### Task to complete:
Rewrite the material below with "avatar picture" swapped for "profile photo" and everything else left as it is. Leave the pictures out of your answer.
>>
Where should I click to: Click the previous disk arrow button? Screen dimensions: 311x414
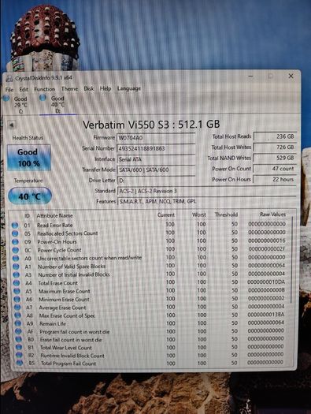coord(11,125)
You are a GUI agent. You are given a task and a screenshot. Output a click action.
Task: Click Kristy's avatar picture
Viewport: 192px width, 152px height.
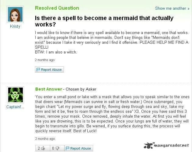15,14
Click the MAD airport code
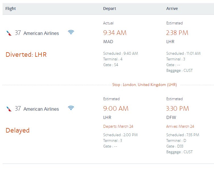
<<
### Correct response:
Where should I click to: Click the previous disk arrow button? Screen dimensions: 311x414
coord(11,125)
You are a GUI agent. You are given a task and a screenshot. Output a click action.
Task: Click Kristy's profile photo
Viewport: 192px width, 152px height.
15,14
Click the MAD airport code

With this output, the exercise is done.